Well, against all expectations from the pollsters and the bookies (and the bookies are always right, aren’t they?) the UK has voted to leave the EU.
If you’re an EEA national in the UK (or an EEA family member) what should you do?
What happens now?
Ultimately, we don’t know. That may sound unhelpful, but it is a sad consequence of the paucity of the debate over the vote that there was no real discussion as to what was going to happen if the UK voted to leave.
The legal position is (relatively) clear – google Art 50 (there’s a post here, but there’s many others) – but there is already confusion as to what is going to happen and when. When he resigned, Mr Cameron said that it would be for the next Prime Minister to do this (so not before October), but the EU leaders are keen for the UK to get on with it.
Don’t panic …
The laws today are the same as they were on Wednesday 22nd June 2016 – we haven’t withdrawn from the EU, EU law is still part of UK law, and you have the full panoply of Freedom of Movement rights.
It will take a long while to unpick the relationship with the EU, and this will take time. In theory the UK could clamp down tomorrow on free movement rights, but that would put the UK in breach of its international obligations and is unlikely.
In addition, working out what to with the 3 million EU citizens is not an easy task.
So, right now, although there is understandably anxiety, there is no need to panic.
… but do plan
Like it or lump it, the UK has voted to leave. Although of course things could change, it is overwhelming likely that that is it, and the UK will be out – it’s best to discount second referendums, etc, and plan for the future.
It’s difficult, because so much is up in the air. It may be that the UK decides it has to have access to the EU internal market which may mean not only that the UK has to grant the same freedom of movement rights as now, but they may have to go further and sign up to Schengen (which would be ironic).
Whatever happens, we can be reasonably confident of two things – (1) there will be provision for many EU citizens to remain under the Immigration Rules, and (2) some people who are in the UK exercising treaty rights will be excluded.
For example, someone from Germany working at a bank in the City will probably have no problems, even if she has to go through more hoops and paperwork. It would be surprising if there was not some sort of blanket position for some people – a provision that grants categories of people leave to remain, or something similar, automatically.
On the other hand, someone who is an American citizen with a history of overstaying and/or who has committed offences but is in the UK based on a marriage to a German may be in a pretty precarious position.
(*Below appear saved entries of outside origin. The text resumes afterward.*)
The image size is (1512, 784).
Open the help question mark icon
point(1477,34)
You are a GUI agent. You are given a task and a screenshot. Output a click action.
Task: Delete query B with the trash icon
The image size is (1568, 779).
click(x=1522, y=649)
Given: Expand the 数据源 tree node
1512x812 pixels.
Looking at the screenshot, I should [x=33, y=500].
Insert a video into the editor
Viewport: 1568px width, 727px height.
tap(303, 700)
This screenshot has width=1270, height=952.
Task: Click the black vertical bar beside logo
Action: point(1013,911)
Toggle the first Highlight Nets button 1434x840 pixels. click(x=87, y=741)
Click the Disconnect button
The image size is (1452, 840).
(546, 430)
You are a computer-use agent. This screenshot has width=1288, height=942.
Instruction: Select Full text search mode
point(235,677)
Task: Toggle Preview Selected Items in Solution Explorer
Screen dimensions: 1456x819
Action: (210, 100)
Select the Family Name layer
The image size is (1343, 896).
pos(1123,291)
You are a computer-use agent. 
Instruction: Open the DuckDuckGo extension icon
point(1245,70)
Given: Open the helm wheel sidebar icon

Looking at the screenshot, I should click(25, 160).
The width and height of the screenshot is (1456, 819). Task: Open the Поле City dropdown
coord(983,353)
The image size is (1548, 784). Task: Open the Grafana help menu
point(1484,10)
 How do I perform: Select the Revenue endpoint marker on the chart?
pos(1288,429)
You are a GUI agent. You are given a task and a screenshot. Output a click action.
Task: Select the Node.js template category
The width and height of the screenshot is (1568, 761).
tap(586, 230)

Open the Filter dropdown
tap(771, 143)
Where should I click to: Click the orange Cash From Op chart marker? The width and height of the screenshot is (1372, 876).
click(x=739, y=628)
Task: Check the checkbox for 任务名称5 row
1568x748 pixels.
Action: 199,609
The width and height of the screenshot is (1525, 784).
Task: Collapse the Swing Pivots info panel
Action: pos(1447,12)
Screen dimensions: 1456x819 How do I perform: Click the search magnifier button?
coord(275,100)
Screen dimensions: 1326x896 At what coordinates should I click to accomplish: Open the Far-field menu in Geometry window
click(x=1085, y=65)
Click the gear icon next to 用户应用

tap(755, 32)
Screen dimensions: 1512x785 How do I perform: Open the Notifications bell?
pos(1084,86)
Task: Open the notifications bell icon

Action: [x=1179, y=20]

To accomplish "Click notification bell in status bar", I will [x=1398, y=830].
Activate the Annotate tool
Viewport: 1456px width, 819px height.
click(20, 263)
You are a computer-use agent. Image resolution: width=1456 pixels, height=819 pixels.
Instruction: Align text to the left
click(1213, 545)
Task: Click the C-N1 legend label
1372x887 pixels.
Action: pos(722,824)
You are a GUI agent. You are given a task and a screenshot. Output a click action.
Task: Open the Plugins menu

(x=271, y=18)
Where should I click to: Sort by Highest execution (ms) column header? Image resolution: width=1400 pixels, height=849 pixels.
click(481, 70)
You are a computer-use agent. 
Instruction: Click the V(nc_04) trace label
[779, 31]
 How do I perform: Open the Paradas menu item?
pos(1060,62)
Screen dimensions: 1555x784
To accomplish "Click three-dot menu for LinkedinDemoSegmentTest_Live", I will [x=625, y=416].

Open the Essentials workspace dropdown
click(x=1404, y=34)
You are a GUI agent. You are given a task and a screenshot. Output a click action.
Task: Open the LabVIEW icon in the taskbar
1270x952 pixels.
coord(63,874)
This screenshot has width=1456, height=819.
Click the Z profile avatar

It is worth seeing if you can apply for British citizenship (a complicated area of law), as if you have that, then you’re probably safe.
Even if not, then it is worth checking your position and seeing if you could or should apply for a Residence permit, or to see what your position would be under the Immigration Rules.
Should I dust off my tartan?
Politically, Scotland has become more and more a different country. Even before the SNP laid waste to every other party in the 2015 election, it was a different beast. And in the Referendum, Scotland voted overwhelming to stay in the EU.
This may trigger another referendum in Scotland, or throw a spanner in the UK leaving. Again, who knows?
But, it’s not beyond the realms of possibility that Scotland becomes an independent country that is in the EU (with all the benefits that brings), but in some sort of free trade/Common Travel Area with the rump of the UK, and possibly the Channel Island and the Isle of Man, which may make Scotland (a lovely country in any event) an even more attractive place.
What about the ECHR?
This is separate from the EU and the UK pulling out of the EU doesn’t, of itself, mean that we will leave the ECHR, although there may be renewed political pressure.
This means that Art 8 arguments may still be used to challenge removal. Again, this is a complicated area, and the protection offered by Art 8 is less than that of the EU. But it is better than nothing.
Any other thoughts?
Just one – if anyone says that they know what will happen, or what the legal position is, then ignore them. This is unchartered territory. David Cameron and Boris Johnson don’t know what is happening, and if even they don’t then certainly nobody else will.
*update* – this will probably change as events will move quickly. For example, it seems that Jersey will give some form of residual rights to EU nationals living there. What impact will this have? Probably very little, but it is an example of one of the many, many things that had probably not been considered.
Also – I should have made it clearer that the position of Irish Citizens will probably be very different due to the historical arrangements between the UK and Ireland which pre-date the EU.